Cependant, même si nous ne sommes pas tous doués pour lire les émotions des animaux, la prise en compte du bien-être animal ainsi que notre représentation des chevaux ont clairement changé. Publier aujourd’hui une image de cheval effrayé ou douloureux dans la presse ou sur les réseaux sociaux suscite irrémédiablement un tollé ! Les cavaliers de haut niveau qui viendront à Versailles en sont pour la plupart bien conscients. D’ailleurs, pour la première fois dans l’histoire des Jeux olympiques, un « Horse Welfare Coordinator.) », appuyé d’une commission à laquelle je fais partie, a été nommé et est chargé de veiller au bien-être des chevaux au sein du parc de Versailles.

Beaucoup d’artistes contemporains, tels que Véronique de Saint-Vaulry, suivent cette évolution et s’attachent à représenter les chevaux avec des expressions nettement plus positives, reflétant ainsi une vision moderne et bienveillante de ces animaux. Cela en dit long sur l’évolution de la manière dont on se représente les chevaux. Aujourd’hui, ils sont associés au plaisir et au sport. Ils peuvent être de véritables athlètes, partenaires des athlètes humains, considérés et choyés comme tels.
Nous avons changé de valeurs : il n’est plus question de courage, de performance, de douleur, de contrainte ou de sacrifice – les chevaux ne sont plus des armes de guerre ou de parade.
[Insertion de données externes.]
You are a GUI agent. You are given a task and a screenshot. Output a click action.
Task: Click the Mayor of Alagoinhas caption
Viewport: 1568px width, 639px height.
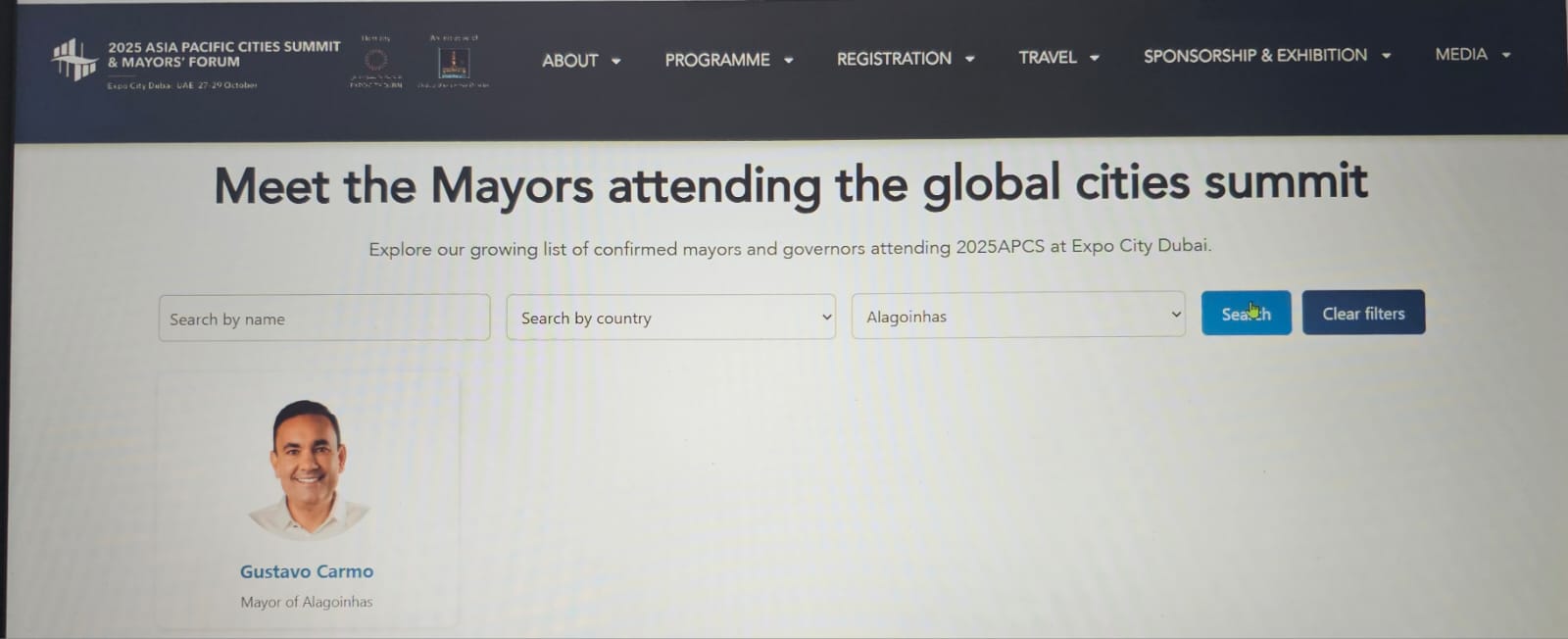(x=307, y=602)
Mais il faut se rappeler que l’on a vécu avec les chevaux pendant des siècles, dans toutes les couches de la société, et qu’ils avaient alors un rôle utilitaire : pour la guerre, l’agriculture ou les déplacements. La vitrine pleine de mors à levier et d’éperons acérés qui permettaient de faire avancer de force un cheval exténué par le combat nous parait aujourd’hui barbare, mais à l’époque, c’était une question de vie ou de mort !
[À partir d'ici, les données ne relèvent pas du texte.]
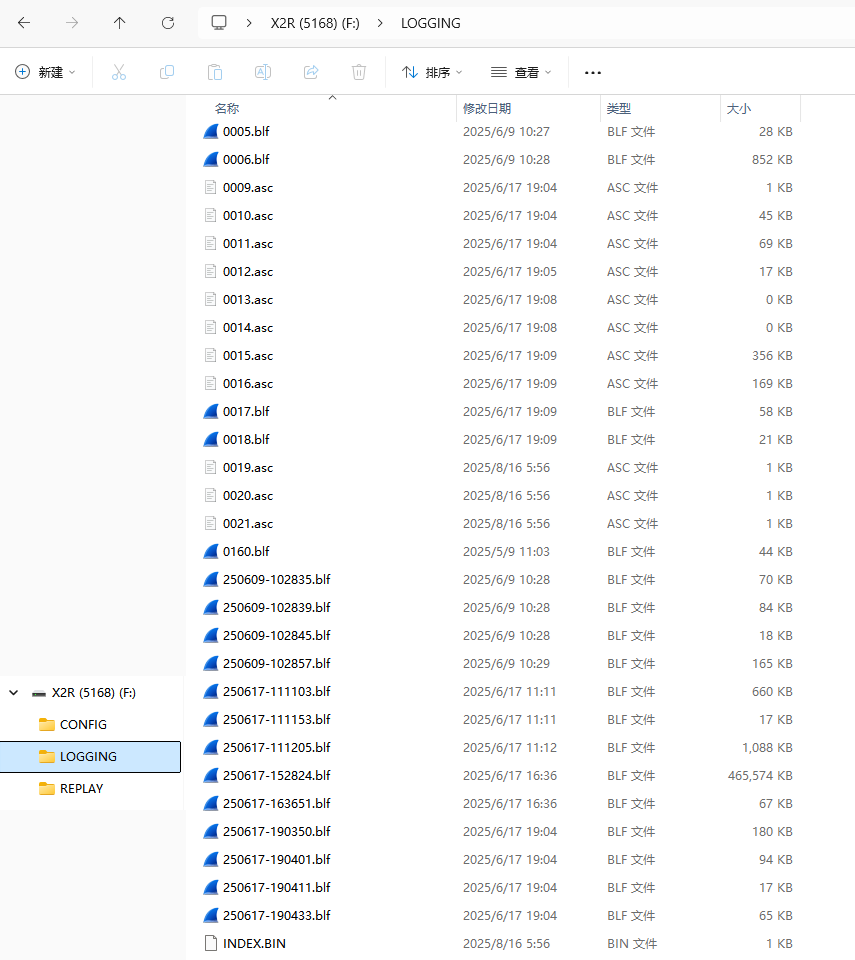
Task: Click X2R (5168) (F:) in address breadcrumb
Action: 315,23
Les plans et maquettes des écuries royales de Versailles et d’autres royaumes européens illustrent aussi ce changement. Ces véritables palais étaient alors considérés comme le summum du luxe et du confort pour les chevaux. Or on sait aujourd’hui que ces écuries fermées ne sont finalement pas tellement adaptées au besoin des chevaux. En restreignant leurs mouvements et les contacts sociaux, elles ont des effets néfastes sur leur santé physique et mentale. Aujourd’hui, on revient en arrière et toutes les études scientifiques préconisent de lâcher les chevaux en extérieur et en groupe plutôt que de les mettre dans des écuries, aussi luxueuses soit-elles.
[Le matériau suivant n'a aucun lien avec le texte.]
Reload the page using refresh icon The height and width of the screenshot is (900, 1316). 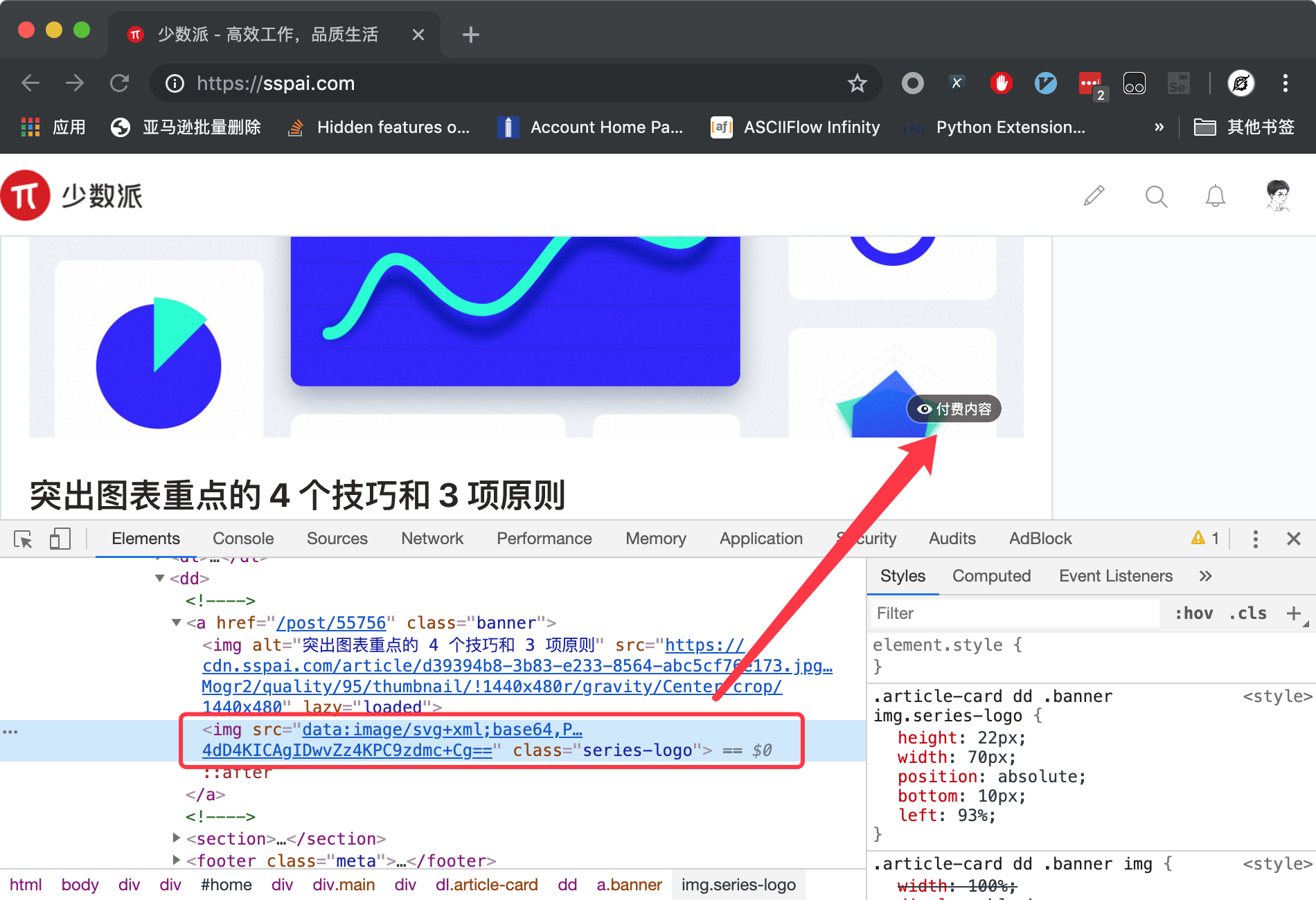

En tant qu’éthologiste, je suis sortie émerveillée de cette exposition : déambuler parmi cette galerie de 300 chevaux tous plus sublimes les uns que les autres est une expérience saisissante. L’acuité et la précision avec lesquelles les artistes exposés sont parvenus à capturer les émotions des chevaux rivalisent avec la rigueur scientifique à laquelle je suis coutumière. Ce parallèle entre l’œil de l’artiste et celui du chercheur illustre magnifiquement la convergence entre art et science, révélant une quête commune : comprendre ce que ressent l’autre, qu’il soit humain ou animal.